The king asked, "Who art thou? What wert thou doing in the tree?" But she answered nothing. He spoke to her in all the languages he knew, but she remained dumb: but, being very beautiful, the king inclined to her, and he felt a great love rise up in his heart towards her; and casting his mantle round her, he put her before him on his horse and brought her to his castle. Then he caused rich clothing to be put upon her, and her beauty shone as bright as the morning, but no word would she utter. He seated her by his side at table, and her modesty and gentle mien so pleased him, that he said, "This maiden I choose for wife, and no other in all the world," and accordingly after a few days they were married.

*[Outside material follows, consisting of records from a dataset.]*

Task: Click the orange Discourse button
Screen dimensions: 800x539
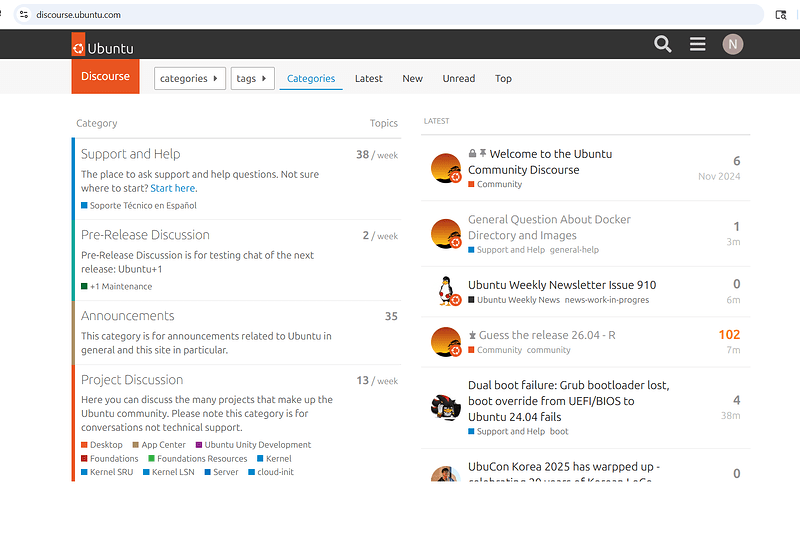Action: point(105,76)
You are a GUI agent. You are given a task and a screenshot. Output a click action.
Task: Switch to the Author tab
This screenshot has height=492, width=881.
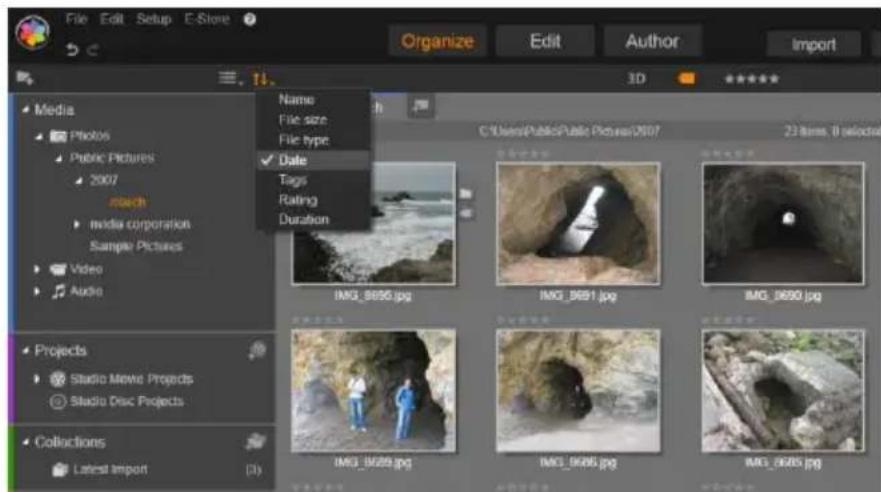coord(652,41)
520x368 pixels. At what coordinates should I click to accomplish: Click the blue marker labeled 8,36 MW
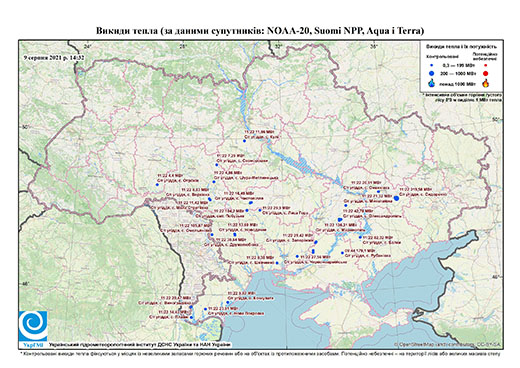pyautogui.click(x=277, y=263)
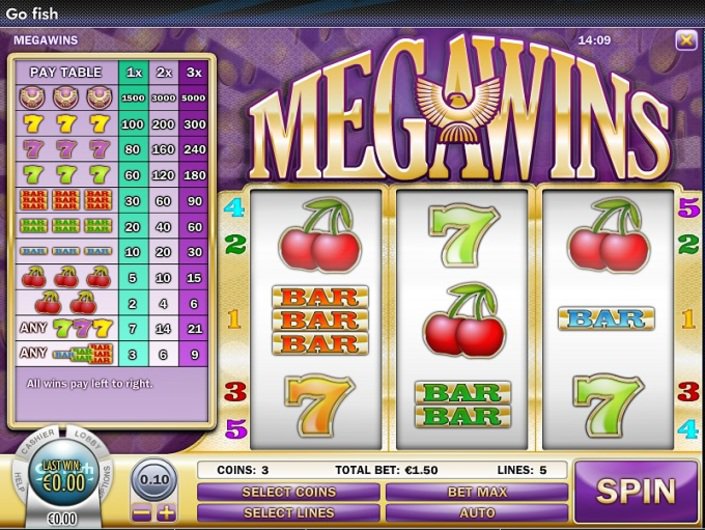Start AUTO spin mode
705x530 pixels.
[477, 513]
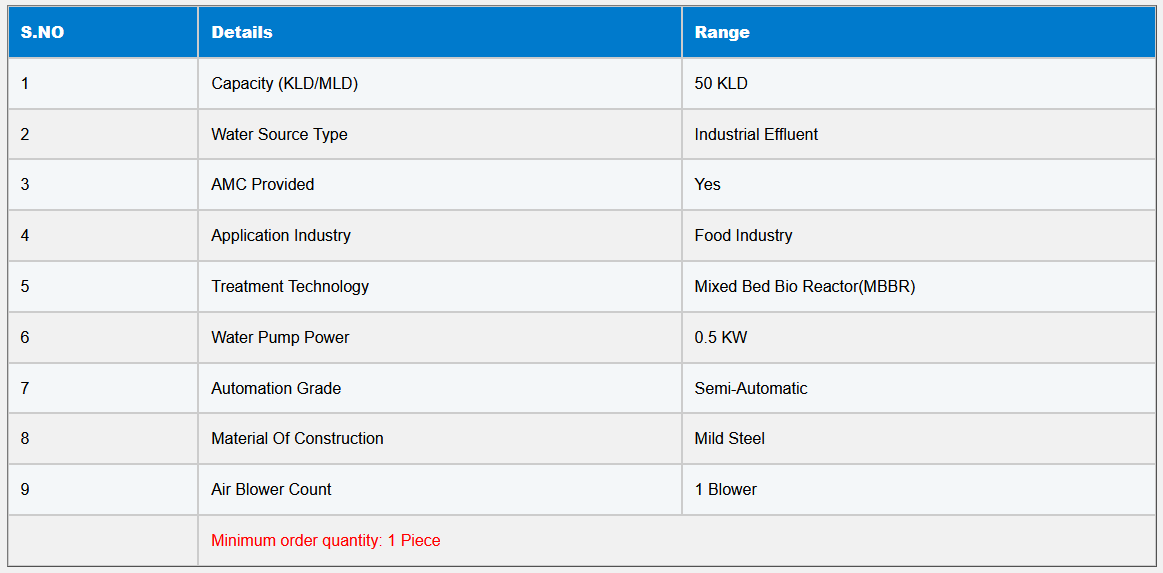Click the 1 Blower value

coord(725,489)
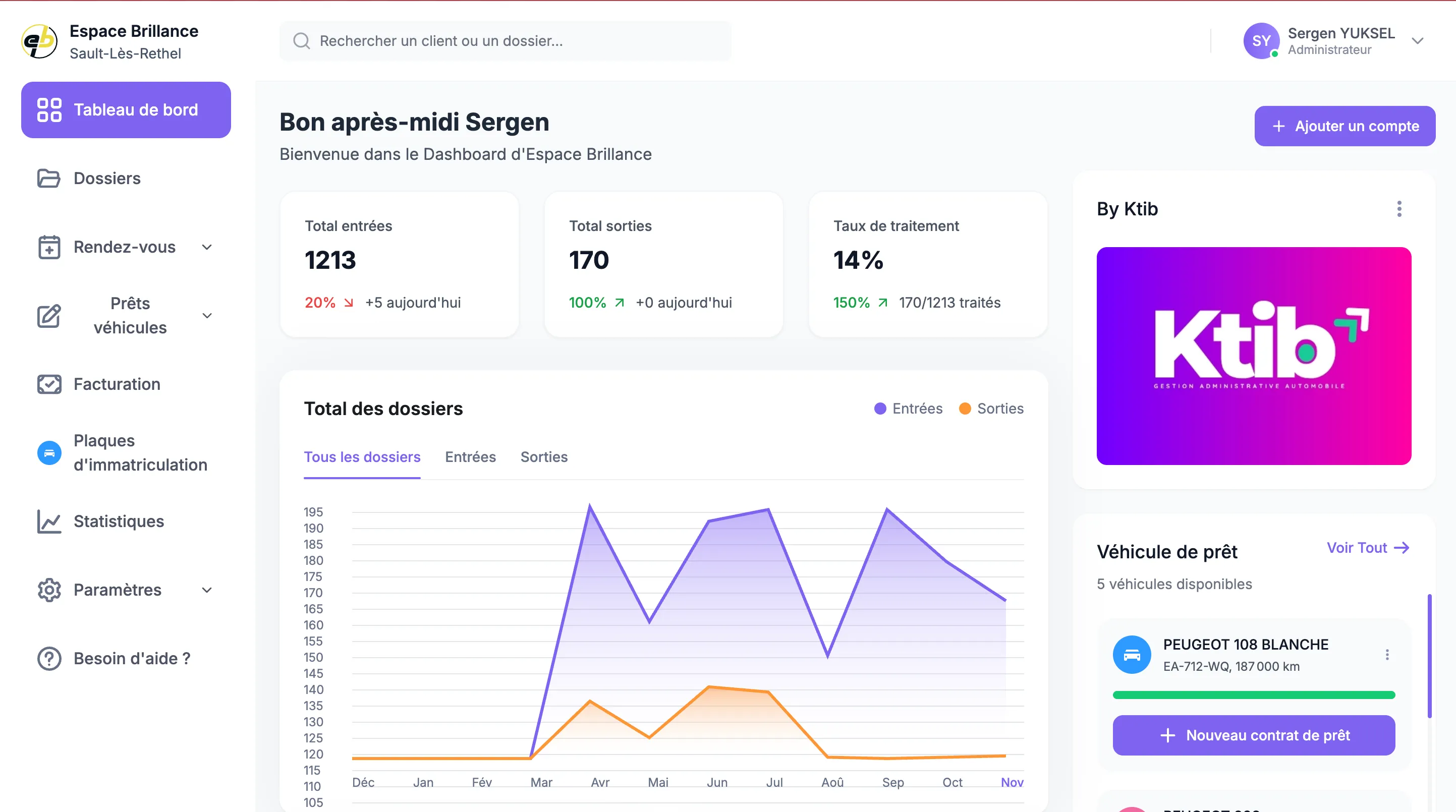Switch to the Entrées tab

(470, 457)
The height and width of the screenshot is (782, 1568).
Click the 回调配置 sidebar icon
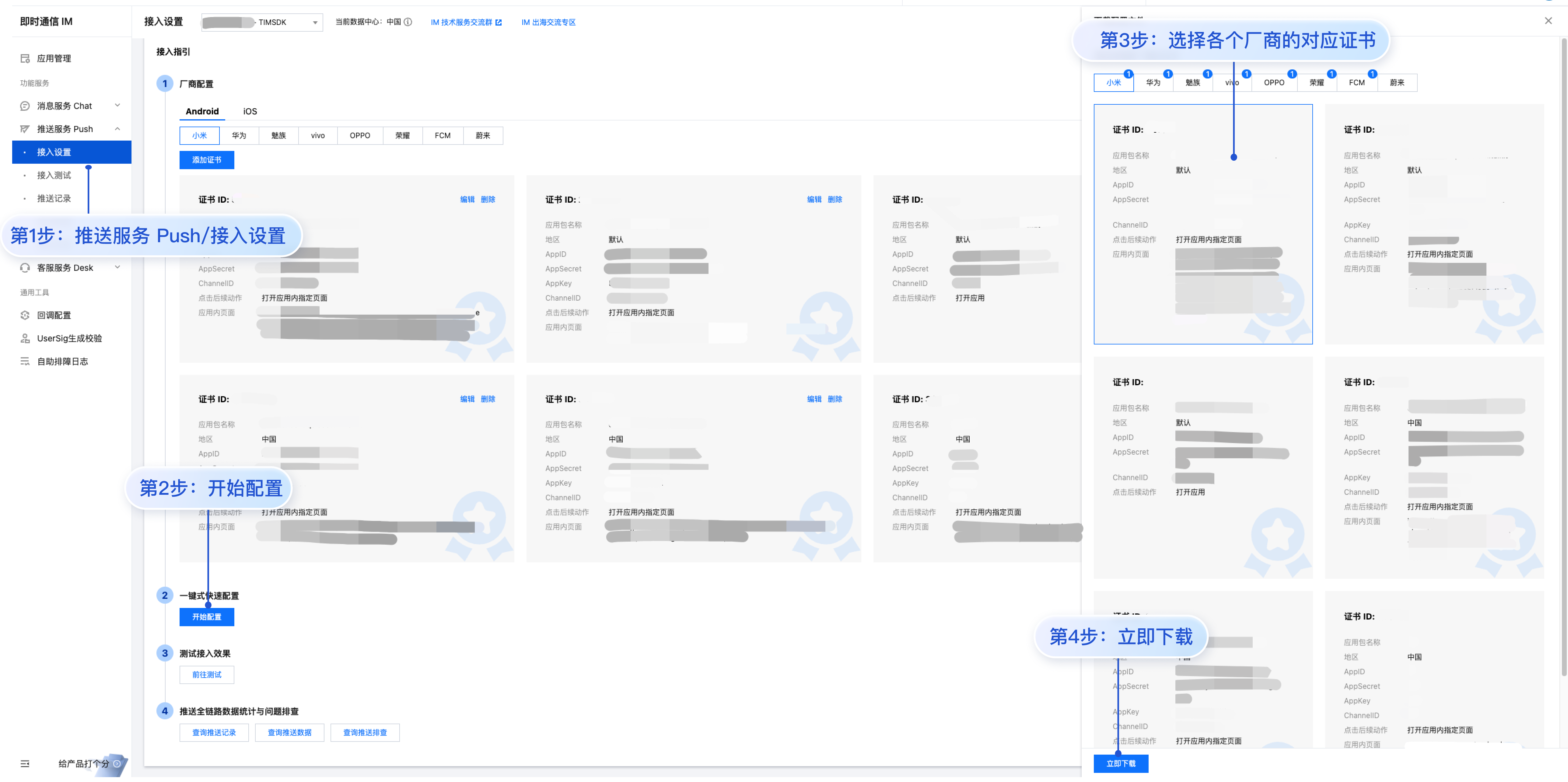pos(25,315)
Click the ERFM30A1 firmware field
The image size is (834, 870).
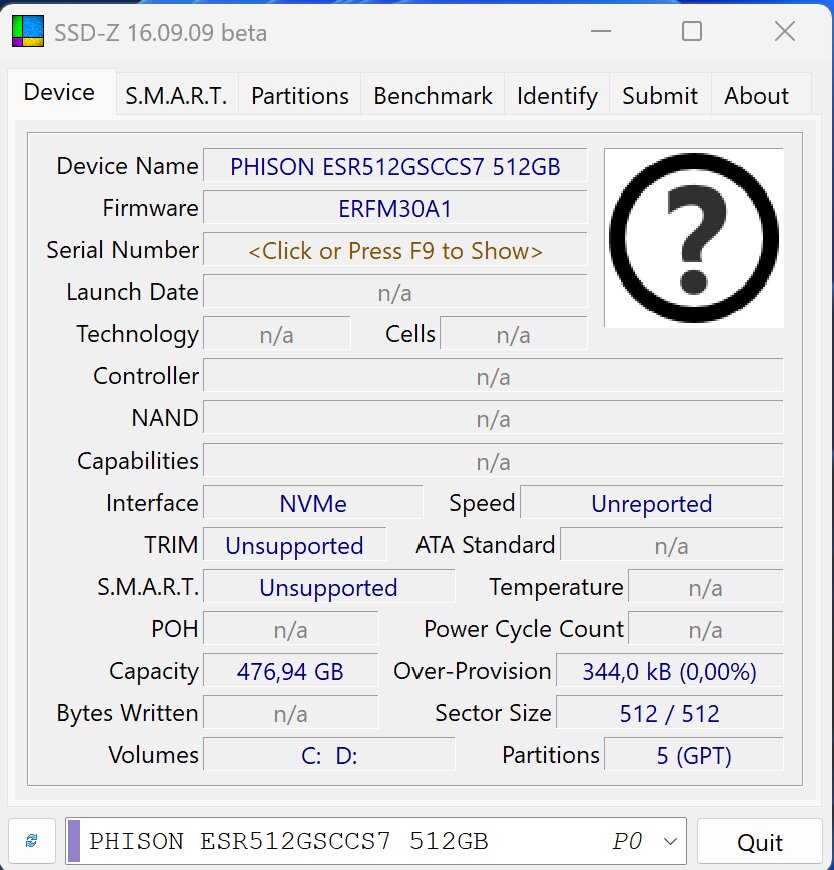click(395, 209)
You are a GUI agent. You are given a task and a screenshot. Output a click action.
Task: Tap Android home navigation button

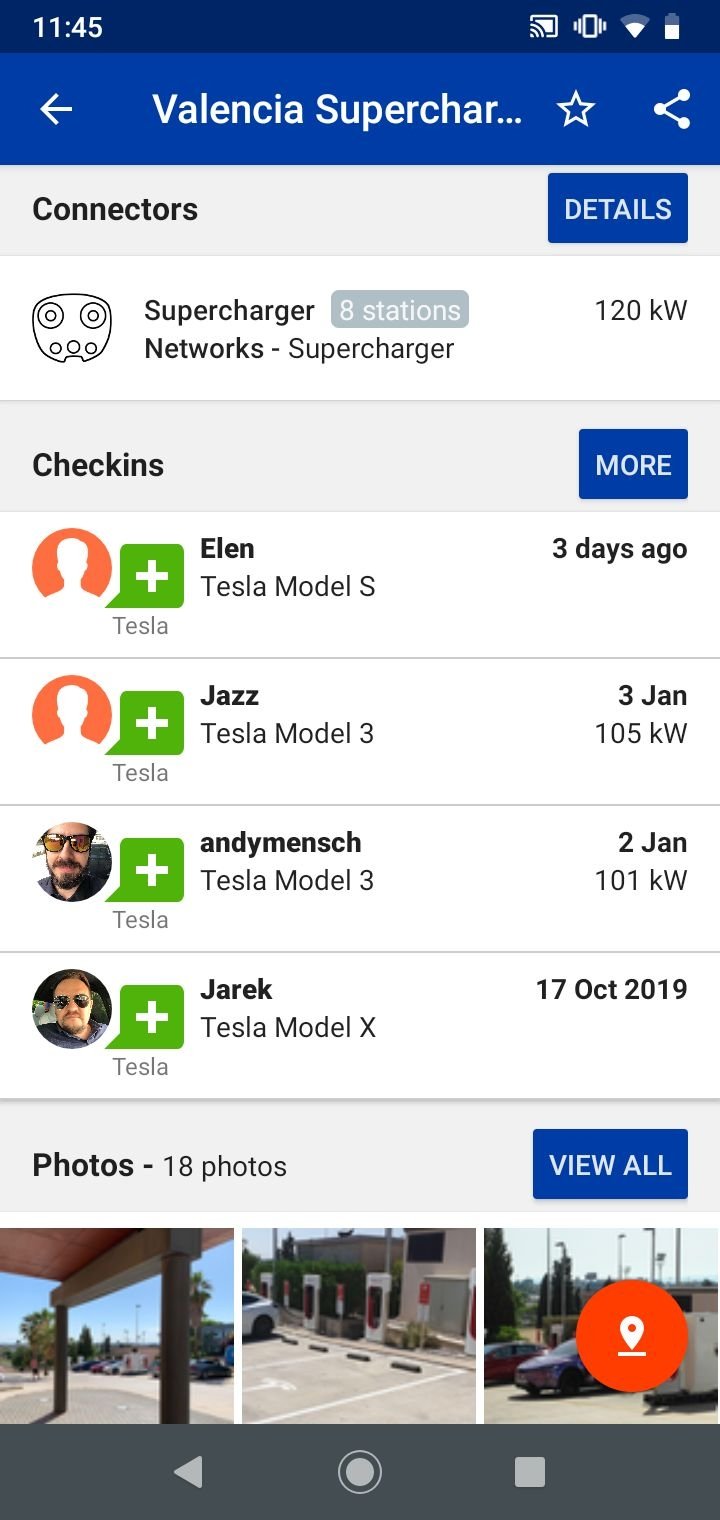pos(360,1472)
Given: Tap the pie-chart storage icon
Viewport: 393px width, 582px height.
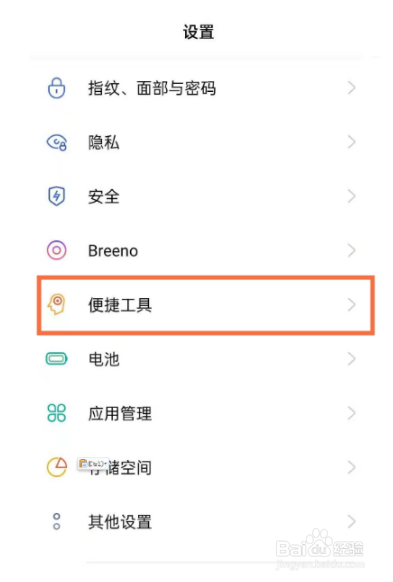Looking at the screenshot, I should (x=56, y=467).
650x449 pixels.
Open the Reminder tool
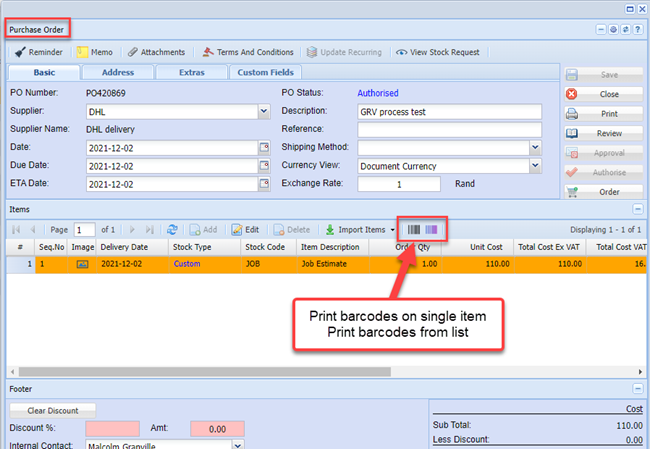coord(40,52)
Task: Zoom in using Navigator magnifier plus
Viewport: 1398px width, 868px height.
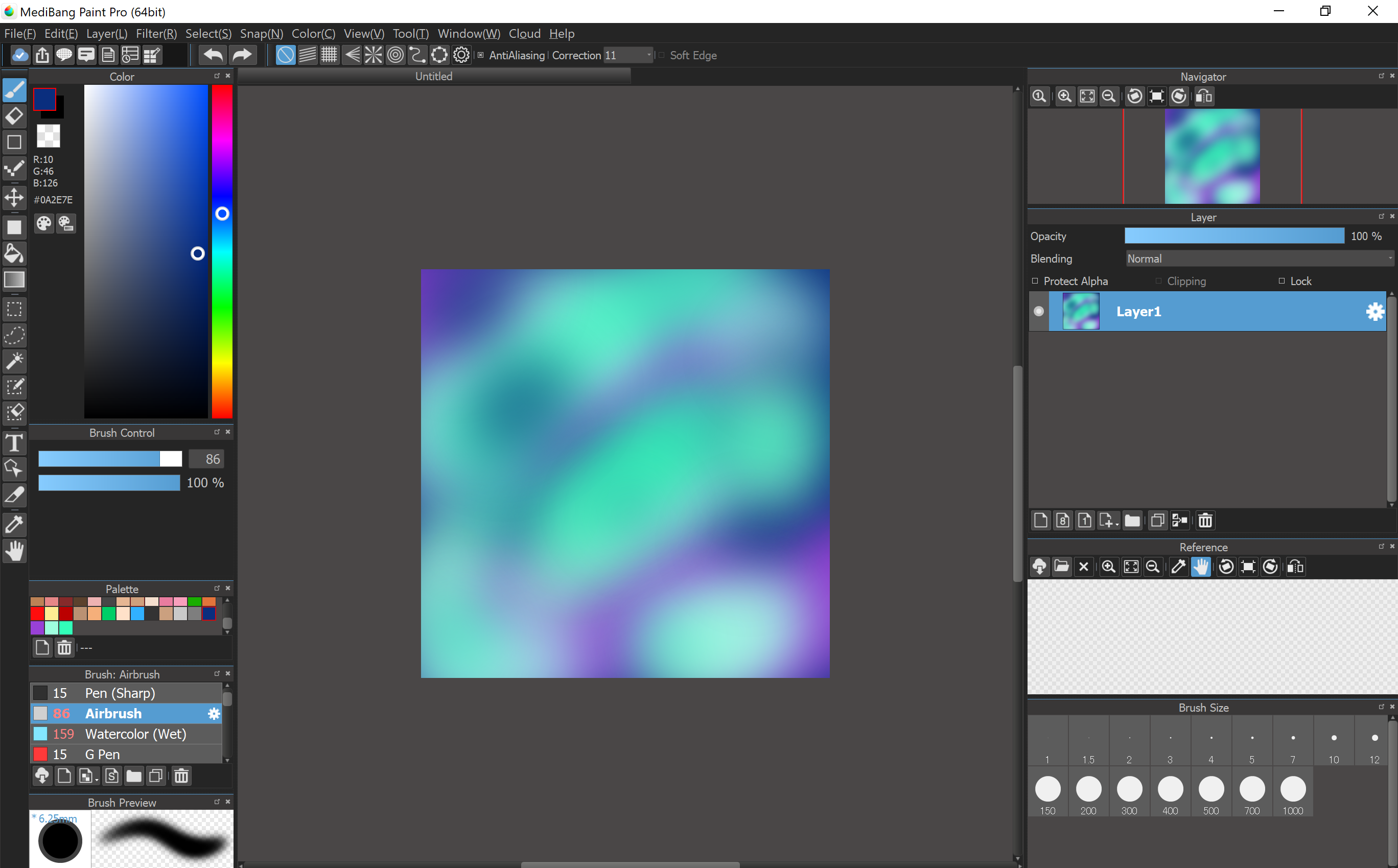Action: [x=1064, y=97]
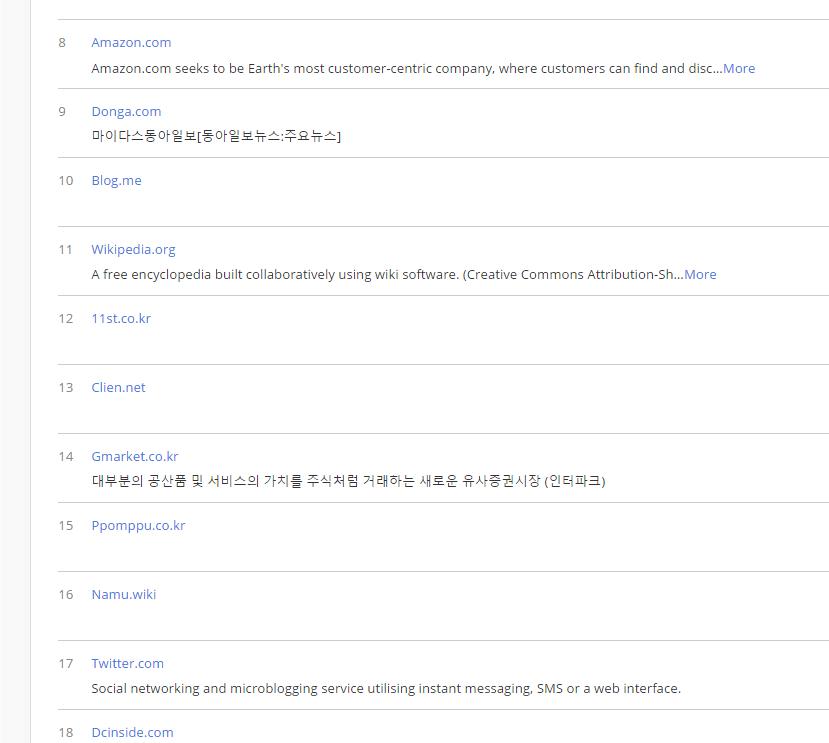Click rank number 11 beside Wikipedia.org
The width and height of the screenshot is (829, 743).
[66, 250]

But the king had a wicked mother, who was displeased with the marriage, and spoke ill of the young queen. "Who knows where the maid can have come from?" said she, "and not able to speak a word! She is not worthy of a king!" After a year had passed, and the queen brought her first child into the world, the old woman carried it away, and marked the queen's mouth with blood as she lay sleeping. Then she went to the king and declared that his wife was an eater of human flesh. The king would not believe such a thing, and ordered that no one should do her any harm. And the queen went on quietly sewing the shirts and caring for nothing else. The next time that a fine boy was born, the wicked step-mother used the same deceit, but the king would give no credence to her words, for he said, "She is too tender and good to do any such thing, and if she were only not dumb, and could justify herself, then her innocence would be as clear as day." When for the third time the old woman stole away the new-born child and accused the queen, who was unable to say a word in her defence, the king could do no other but give her up to justice, and she was sentenced to suffer death by fire.

The day on which her sentence was to be carried out was the very last one of the sixth year of the years during which she had neither spoken nor laughed, to free her dear brothers from the evil spell. The six shirts were ready, all except one which wanted the left sleeve. And when she was led to the pile of wood, she carried the six shirts on her arm, and when she mounted the pile and the fire was about to be kindled, all at once she cried out aloud, for there were six swans coming flying through the air; and she saw that her deliverance was near, and her heart beat for joy.

The swans came close up to her with rushing wings, and stooped round her, so that she could throw the shirts over them; and when that had been done the swanskins fell off them, and her brothers stood before her in their own bodies quite safe and sound; but as one shirt wanted the left sleeve, so the youngest brother had a swan's wing instead of a left arm. They embraced and kissed each other, and the queen went up to the king, who looked on full of astonishment, and began to speak to him and to say, "Dearest husband, now I may dare to speak and tell you that I am innocent, and have been falsely accused," and she related to him the treachery of the step-mother, who had taken away the three children and hidden them. And she was reconciled to the king with great joy, and the wicked step-mother was bound to the stake on the pile of wood and burnt to ashes. And the king and queen lived many years with their six brothers in peace and joy.